Under new plans presented to the UK government, surveillance drones could be used at night to protect women from potential attackers or stalkers.
The proposals could further normalize the recent trends to replace traditional policing with surveillance and technology.
The plan was kicked off by a team of Civil Aviation Authority (CAA) “experts” and former police officers. It is to be presented to the Government’s Innovative research program for funding, the Telegraph reports.
A woman in fear of an attack can summon a drone using an app on their phone. The drone, which is equipped with a powerful spotlight to scare off the offender, will arrive within minutes.
The system will be trialled at Nottingham University to demonstrate that drones could offer a cheaper and more environmentally friendly alternative.
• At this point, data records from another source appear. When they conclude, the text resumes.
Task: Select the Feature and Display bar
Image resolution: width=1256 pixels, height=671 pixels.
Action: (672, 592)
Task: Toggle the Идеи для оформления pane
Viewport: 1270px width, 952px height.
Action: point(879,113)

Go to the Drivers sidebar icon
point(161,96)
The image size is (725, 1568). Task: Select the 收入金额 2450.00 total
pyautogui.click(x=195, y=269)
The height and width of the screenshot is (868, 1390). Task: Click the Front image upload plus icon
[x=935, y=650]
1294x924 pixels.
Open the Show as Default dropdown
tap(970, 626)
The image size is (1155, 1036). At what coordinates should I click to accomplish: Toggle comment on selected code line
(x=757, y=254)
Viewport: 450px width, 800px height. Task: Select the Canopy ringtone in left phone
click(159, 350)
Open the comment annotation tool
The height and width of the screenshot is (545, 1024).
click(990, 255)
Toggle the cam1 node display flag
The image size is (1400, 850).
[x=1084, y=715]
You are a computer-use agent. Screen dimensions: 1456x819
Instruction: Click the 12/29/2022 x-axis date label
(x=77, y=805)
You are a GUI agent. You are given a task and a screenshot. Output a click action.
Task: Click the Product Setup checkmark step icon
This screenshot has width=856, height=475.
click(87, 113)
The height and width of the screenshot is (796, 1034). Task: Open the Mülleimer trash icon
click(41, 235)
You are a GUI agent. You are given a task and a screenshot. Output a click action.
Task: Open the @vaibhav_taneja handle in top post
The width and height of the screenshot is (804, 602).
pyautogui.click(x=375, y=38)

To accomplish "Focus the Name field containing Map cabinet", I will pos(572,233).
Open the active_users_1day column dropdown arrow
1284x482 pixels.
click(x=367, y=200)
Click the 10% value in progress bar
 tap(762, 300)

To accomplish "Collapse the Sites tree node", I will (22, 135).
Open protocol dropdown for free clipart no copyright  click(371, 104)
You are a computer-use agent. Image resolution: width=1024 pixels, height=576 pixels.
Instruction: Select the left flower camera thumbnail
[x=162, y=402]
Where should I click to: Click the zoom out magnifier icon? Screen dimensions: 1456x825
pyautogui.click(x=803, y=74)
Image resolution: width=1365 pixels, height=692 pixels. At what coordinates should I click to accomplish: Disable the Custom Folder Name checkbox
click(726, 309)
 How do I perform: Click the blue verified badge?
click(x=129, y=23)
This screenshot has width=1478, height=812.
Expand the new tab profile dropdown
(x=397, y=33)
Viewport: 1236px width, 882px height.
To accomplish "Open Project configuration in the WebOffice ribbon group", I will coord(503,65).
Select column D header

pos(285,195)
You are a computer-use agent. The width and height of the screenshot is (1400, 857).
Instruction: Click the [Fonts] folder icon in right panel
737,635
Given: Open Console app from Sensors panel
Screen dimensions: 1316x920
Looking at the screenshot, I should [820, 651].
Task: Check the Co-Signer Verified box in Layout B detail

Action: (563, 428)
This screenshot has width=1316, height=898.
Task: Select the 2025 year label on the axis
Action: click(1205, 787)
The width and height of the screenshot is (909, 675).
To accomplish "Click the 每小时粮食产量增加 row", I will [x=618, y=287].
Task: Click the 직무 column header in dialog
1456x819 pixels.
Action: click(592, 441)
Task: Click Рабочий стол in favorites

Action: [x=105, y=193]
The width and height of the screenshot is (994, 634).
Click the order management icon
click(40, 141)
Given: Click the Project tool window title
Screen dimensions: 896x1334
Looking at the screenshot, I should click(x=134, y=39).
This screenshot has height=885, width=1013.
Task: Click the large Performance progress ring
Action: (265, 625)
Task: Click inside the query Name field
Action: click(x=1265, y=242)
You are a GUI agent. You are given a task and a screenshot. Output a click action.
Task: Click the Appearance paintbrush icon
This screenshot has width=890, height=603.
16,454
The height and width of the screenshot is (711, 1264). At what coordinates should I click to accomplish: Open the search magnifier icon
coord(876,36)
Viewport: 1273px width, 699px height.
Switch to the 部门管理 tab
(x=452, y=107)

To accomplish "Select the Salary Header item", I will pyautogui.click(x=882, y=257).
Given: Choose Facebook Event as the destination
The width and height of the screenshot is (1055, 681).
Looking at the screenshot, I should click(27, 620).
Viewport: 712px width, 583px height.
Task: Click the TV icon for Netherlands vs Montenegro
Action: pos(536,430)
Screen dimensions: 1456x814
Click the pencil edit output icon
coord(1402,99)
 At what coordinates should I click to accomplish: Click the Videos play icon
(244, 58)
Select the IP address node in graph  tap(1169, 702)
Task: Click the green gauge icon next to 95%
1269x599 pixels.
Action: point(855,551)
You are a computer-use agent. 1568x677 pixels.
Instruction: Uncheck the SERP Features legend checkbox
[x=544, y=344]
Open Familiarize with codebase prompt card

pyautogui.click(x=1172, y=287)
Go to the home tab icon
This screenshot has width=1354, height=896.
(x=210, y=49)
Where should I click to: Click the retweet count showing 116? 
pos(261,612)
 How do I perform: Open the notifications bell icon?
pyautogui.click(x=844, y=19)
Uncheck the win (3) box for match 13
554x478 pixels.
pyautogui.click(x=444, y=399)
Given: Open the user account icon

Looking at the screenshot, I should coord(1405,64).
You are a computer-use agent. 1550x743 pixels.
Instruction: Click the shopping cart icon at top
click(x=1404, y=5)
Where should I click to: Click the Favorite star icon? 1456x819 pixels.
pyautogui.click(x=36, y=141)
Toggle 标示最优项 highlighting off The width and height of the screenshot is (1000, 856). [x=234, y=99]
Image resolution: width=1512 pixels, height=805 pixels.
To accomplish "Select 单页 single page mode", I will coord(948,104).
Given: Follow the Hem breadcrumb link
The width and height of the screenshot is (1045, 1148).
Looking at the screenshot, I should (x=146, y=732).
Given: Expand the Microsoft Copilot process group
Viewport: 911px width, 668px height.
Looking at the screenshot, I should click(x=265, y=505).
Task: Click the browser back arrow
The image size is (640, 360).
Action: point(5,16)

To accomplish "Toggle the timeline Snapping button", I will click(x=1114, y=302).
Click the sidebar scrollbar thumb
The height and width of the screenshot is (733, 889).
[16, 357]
The people behind the program believe that unmanned drones will eventually take over many surveillance and search functions of helicopters.
“We aim to get a prototype off the ground in Nottingham for £500,000,” said Richard Gill, the founder of Drone Defence.
“It is a high capability drone that costs just £100 an hour but can do 80 percent of what a police helicopter can do. It cannot do high speed pursuits but it can do the other tasks such as searching for people and ground surveillance.
“It will take about a year to put together as a proof of concept that drones can provide support for people at a fraction of the cost and in minutes rather than tens of minutes.”
Helicopters fly at higher speeds, 180mph compared to a maximum of 55mph for drones. Additionally, helicopters can stay in the air for longer, up to two hours while a drone cannot stay in the air for more than an hour.
However, the developers of the drone system claim that it can reach the location of a victim within four minutes, while it takes about 20 minutes to deploy a helicopter.
“London on average has a police helicopter above it for eight hours a day. For the same price as they currently pay for the helicopter, you could have 25 drones offering 250 flying hours per day. This would need five base locations across the city,” said Gill.
According to The Telegraph, a technical report for the drone system has been prepared for the Home Office.
“We believe that drone technology is now ready for this type of deployment and the UK regulator, the CAA, has the regulatory frame-work in place to approve it,” said Gill.